Take Home Exercise 2

Raunak Kapur (Singapore Management University)
4/30/2022

For this exercise, I refer to my collegue, Jeremiah Lam’s work- Jeremaih’s Take home exercise 1

On reading his work, I observed that he understood the data correctly and drew out appropiate objectives. While he has applied all his learnings from Lesson 1 and 2, based on my understanding, I feel that he could use better visual analytics technique and abide by the principles kept in mind while plotting the graphs.

I take this opportunity to put in my 2 cents and provide my feedback on his work.

Reading the libraries-

packages=c('tidyverse','psych','rmarkdown','ggmosaic','ggpubr','ggridges','ggplot2','patchwork','ggdist')
for (p in packages){
  if(!require(p,character.only=T)){
    install.packages(p)
  }
  library(p,character.only = T)
}

Data Source

Participants=read_csv("data/Participants.csv",show_col_types = FALSE)
paged_table(Participants)

# PROVIDED INFORMATION
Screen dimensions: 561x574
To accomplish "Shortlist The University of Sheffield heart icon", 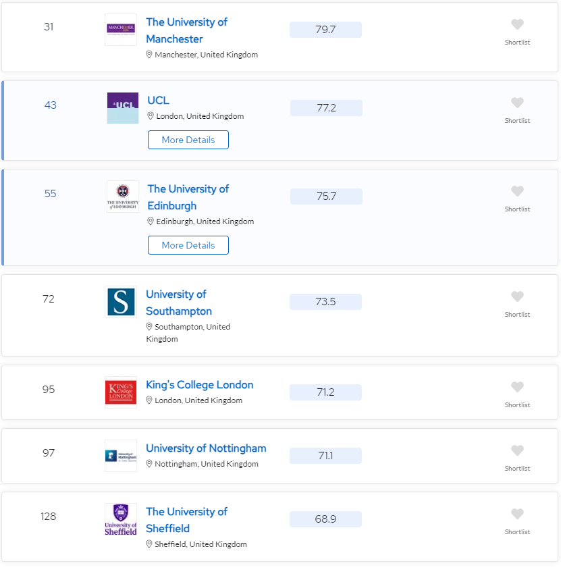I will click(517, 514).
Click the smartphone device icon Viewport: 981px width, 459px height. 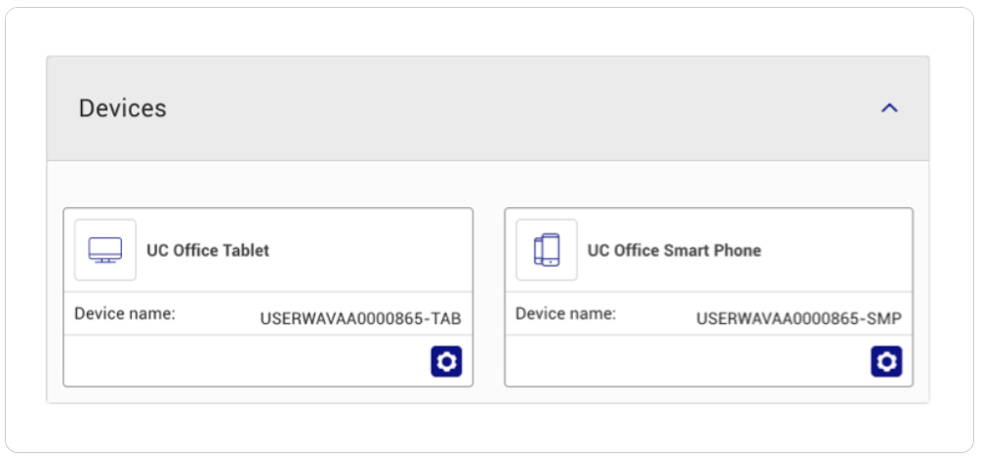[547, 250]
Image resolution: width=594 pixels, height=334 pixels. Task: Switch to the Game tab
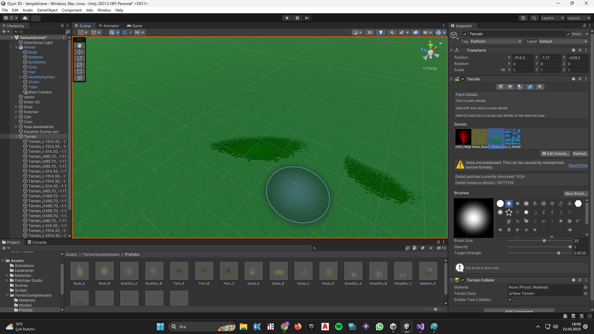click(135, 26)
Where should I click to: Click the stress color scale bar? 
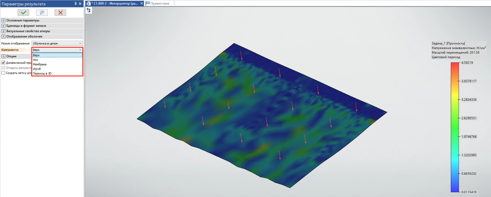(x=455, y=127)

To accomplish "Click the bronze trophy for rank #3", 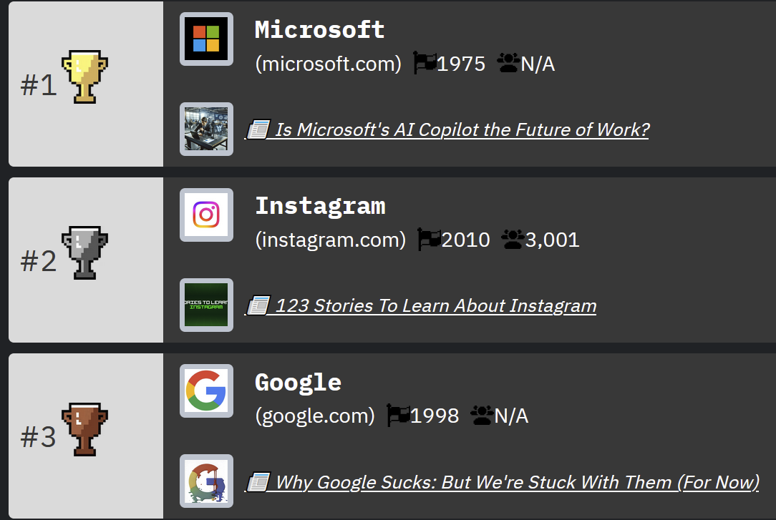I will 84,429.
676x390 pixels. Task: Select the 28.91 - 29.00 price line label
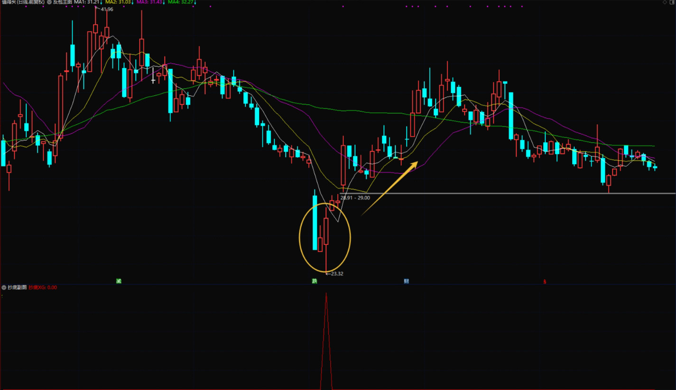pos(355,198)
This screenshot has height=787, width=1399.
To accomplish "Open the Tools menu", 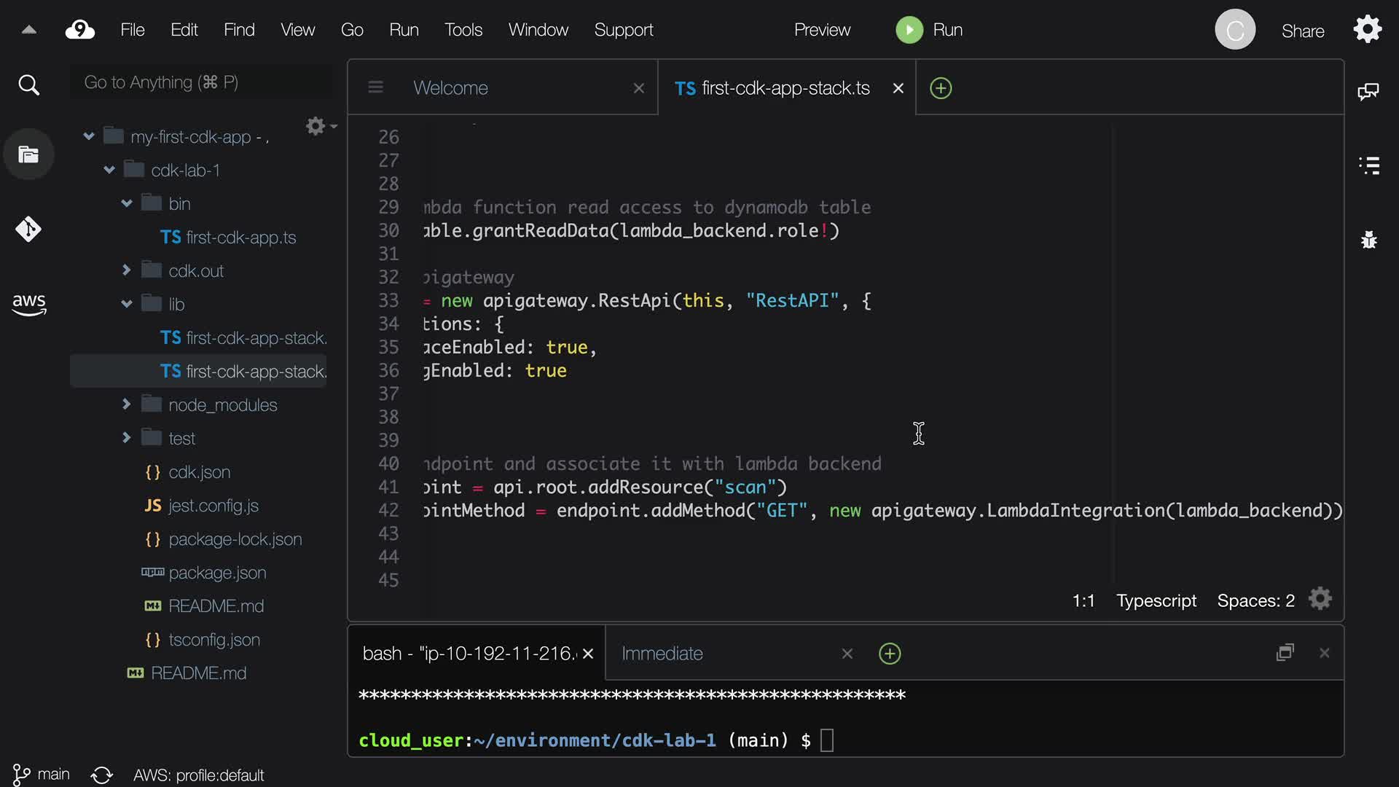I will pyautogui.click(x=463, y=30).
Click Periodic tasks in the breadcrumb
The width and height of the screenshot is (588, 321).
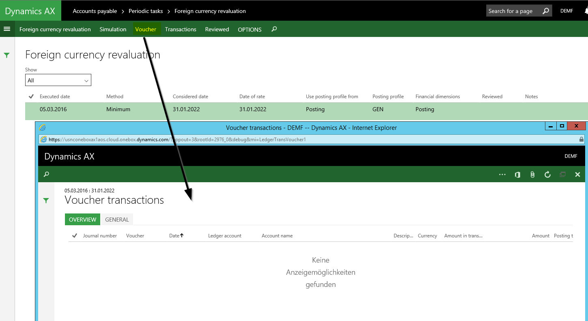(146, 11)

# TASK INSTRUCTIONS
1) Check each statement against the take-home exercise write-up and answer yes or no, quoting the words of the text that decide it:
(a) The author thinks Jeremiah Lam read the data correctly.
(b) The package loop installs every package without first checking whether it can already be loaded.
(c) The author says Jeremiah applied what he learned in Lesson 1 only.
2) Continue the take-home exercise write-up from its last line of code, keeping its voice.

# OUTPUTS FOR THE TASKS
1)
(a) Yes: "he understood the data correctly"
(b) No: "if(!require(p,character.only=T)){"
(c) No: "he has applied all his learnings from Lesson 1 and 2"

2)
Feedback 1

Bargraph depicting the frequency of participants based on household size and education status

Trulli
Fig.1 - Jeremiah Lam’s Bargraph

Points of Improvement

  1. Stacked bar chart is never recommended to compare totals and parts of whole. An ideal chart would be to show the Household Size vs the proportion of participants in the form of a stacked column chart

  2. The percentage values shown in the graph were misleading. Adding up all the percentages would give us 100% while the percentage values should be calculated with respect to the age group.

  3. Graph title is missing.

Rectification

To construct this, we will use a column chart instead of a bar chart with proportion on the y axis and Household size on the x axis.

Creating the dataset

HS_EducationLevel<-Participants%>%group_by(householdSize,educationLevel)%>%tally()
HS_EducationLevel<-HS_EducationLevel%>%
  group_by(householdSize)%>%
  mutate(Total=sum(n),percent=round(n*100/Total,1))%>%
  ungroup()
paged_table(HS_EducationLevel)

Visualization

Creating a column chart with Household size as X axis and its corresponding percentage values on the Y axis and hue as education level.

ggplot(data = HS_EducationLevel,
       aes(x=householdSize,
           y=percent,
           fill=educationLevel))+
  geom_col()

Further modifications

  1. Adding the right percentage values based on the ones dervied in the dataset.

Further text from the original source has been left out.